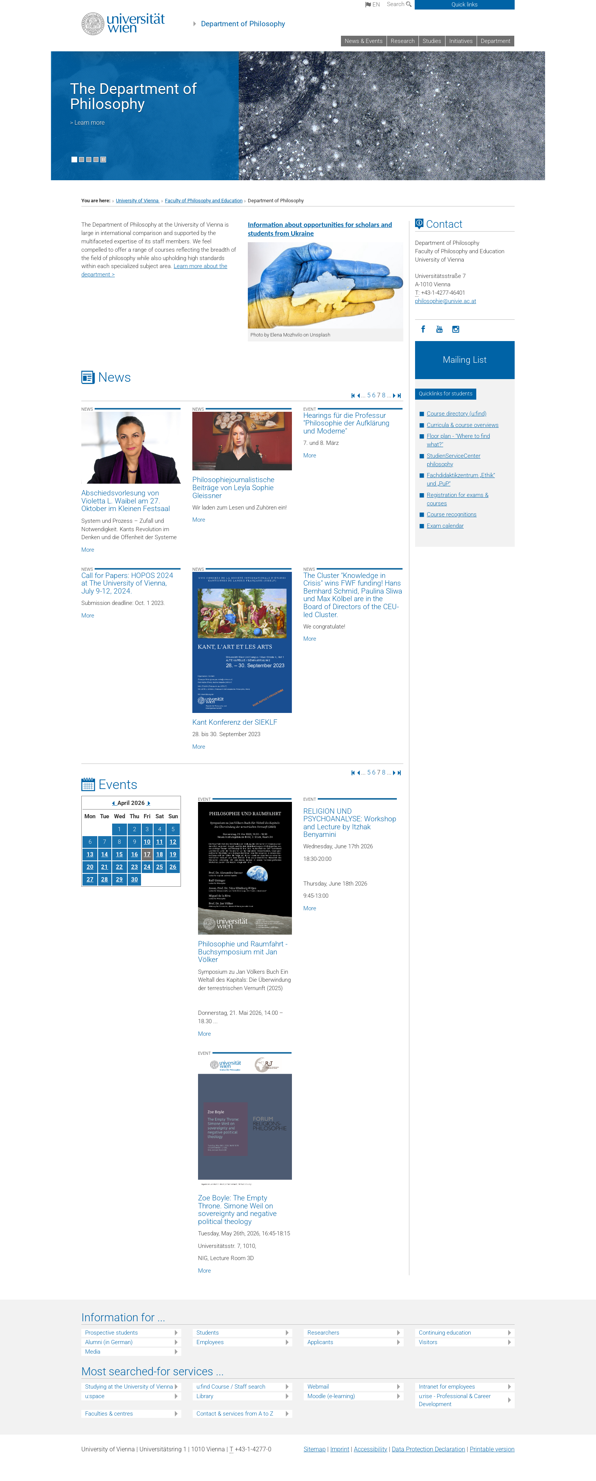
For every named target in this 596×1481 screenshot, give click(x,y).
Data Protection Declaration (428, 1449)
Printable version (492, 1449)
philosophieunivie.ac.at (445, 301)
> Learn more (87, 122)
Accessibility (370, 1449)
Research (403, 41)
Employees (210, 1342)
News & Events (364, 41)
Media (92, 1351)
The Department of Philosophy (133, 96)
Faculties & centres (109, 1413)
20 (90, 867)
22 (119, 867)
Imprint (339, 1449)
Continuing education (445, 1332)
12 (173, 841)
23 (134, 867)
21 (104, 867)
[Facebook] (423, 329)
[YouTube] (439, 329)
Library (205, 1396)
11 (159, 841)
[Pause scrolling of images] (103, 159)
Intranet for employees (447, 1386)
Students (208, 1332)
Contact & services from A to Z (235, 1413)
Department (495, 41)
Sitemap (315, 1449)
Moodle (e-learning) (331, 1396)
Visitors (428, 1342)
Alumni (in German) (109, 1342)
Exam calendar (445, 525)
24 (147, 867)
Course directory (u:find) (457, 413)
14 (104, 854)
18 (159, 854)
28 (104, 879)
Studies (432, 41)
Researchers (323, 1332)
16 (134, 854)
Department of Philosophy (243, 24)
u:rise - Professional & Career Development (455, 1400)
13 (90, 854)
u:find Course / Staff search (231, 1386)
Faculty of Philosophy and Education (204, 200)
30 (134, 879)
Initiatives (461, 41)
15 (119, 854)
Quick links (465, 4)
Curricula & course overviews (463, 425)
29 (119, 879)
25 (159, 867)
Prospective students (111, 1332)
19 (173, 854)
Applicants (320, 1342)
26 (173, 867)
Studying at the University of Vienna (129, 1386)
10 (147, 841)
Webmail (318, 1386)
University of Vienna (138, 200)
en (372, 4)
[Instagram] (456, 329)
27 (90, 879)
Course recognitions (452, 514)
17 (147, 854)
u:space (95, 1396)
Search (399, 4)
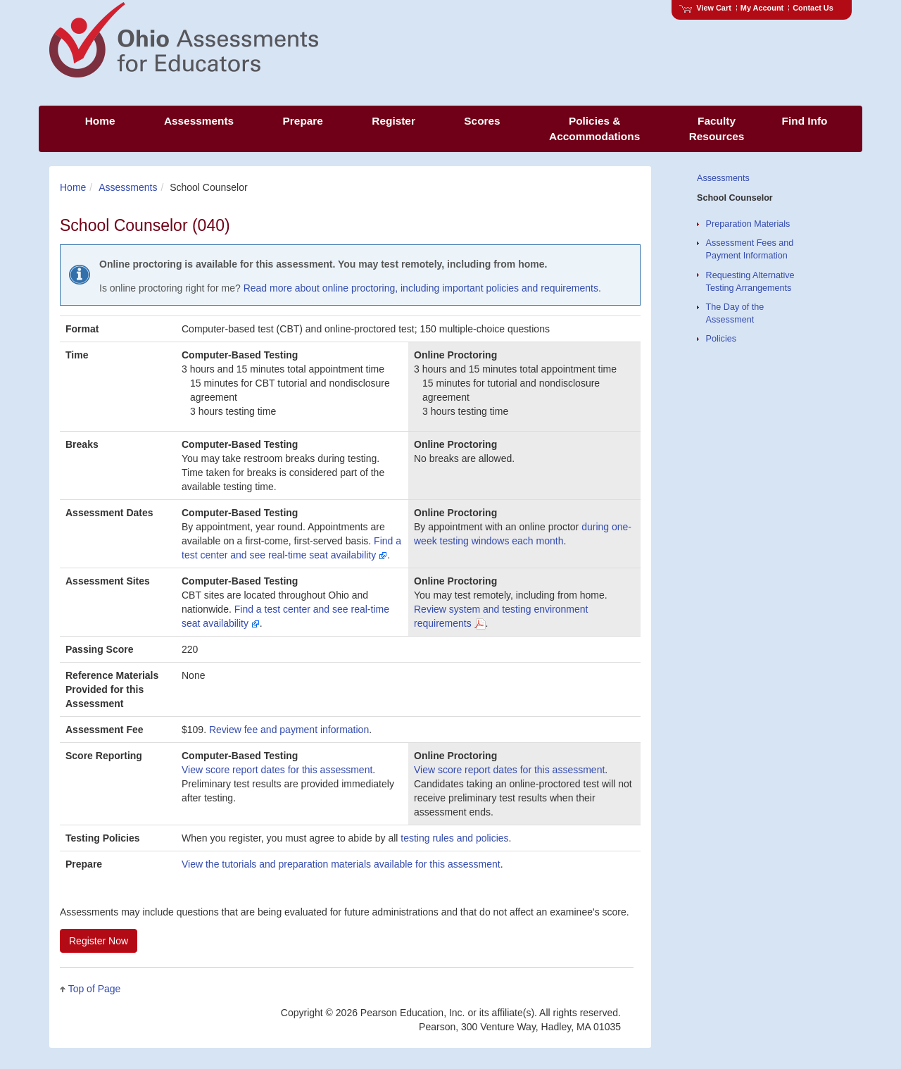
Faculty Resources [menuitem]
-=-=-
## [Exercise instructions]
Copy every line of the items above word for word, leaving out the pictures.

## [Final answer]
For every named target in this 596×1481 screenshot, give click(x,y).
Data Protection Declaration (428, 1449)
Printable version (492, 1449)
philosophieunivie.ac.at (445, 301)
> Learn more (87, 122)
Accessibility (370, 1449)
Research (403, 41)
Employees (210, 1342)
News & Events (364, 41)
Media (92, 1351)
The Department of Philosophy (133, 96)
Faculties & centres (109, 1413)
20 (90, 867)
22 (119, 867)
Imprint (339, 1449)
Continuing education (445, 1332)
12 (173, 841)
23 (134, 867)
21 (104, 867)
[Facebook] (423, 329)
[YouTube] (439, 329)
Library (205, 1396)
11 (159, 841)
[Pause scrolling of images] (103, 159)
Intranet for employees (447, 1386)
Students (208, 1332)
Contact & services from A to Z (235, 1413)
Department (495, 41)
Sitemap (315, 1449)
Moodle (e-learning) (331, 1396)
Visitors (428, 1342)
Alumni (in German) (109, 1342)
Exam calendar (445, 525)
24 (147, 867)
Course directory (u:find) (457, 413)
14 (104, 854)
18 (159, 854)
28 (104, 879)
Studies (432, 41)
Researchers (323, 1332)
16 (134, 854)
Department of Philosophy (243, 24)
u:rise - Professional & Career Development (455, 1400)
13 (90, 854)
u:find Course / Staff search (231, 1386)
Faculty of Philosophy and Education (204, 200)
30 (134, 879)
Initiatives (461, 41)
15 (119, 854)
Quick links (465, 4)
Curricula & course overviews (463, 425)
29 (119, 879)
25 (159, 867)
Prospective students (111, 1332)
19 (173, 854)
Applicants (320, 1342)
26 (173, 867)
Studying at the University of Vienna (129, 1386)
10 (147, 841)
Webmail (318, 1386)
University of Vienna (138, 200)
en (372, 4)
[Instagram] (456, 329)
27 (90, 879)
Course recognitions (452, 514)
17 (147, 854)
u:space (95, 1396)
Search (399, 4)
Faculty Resources [menuitem]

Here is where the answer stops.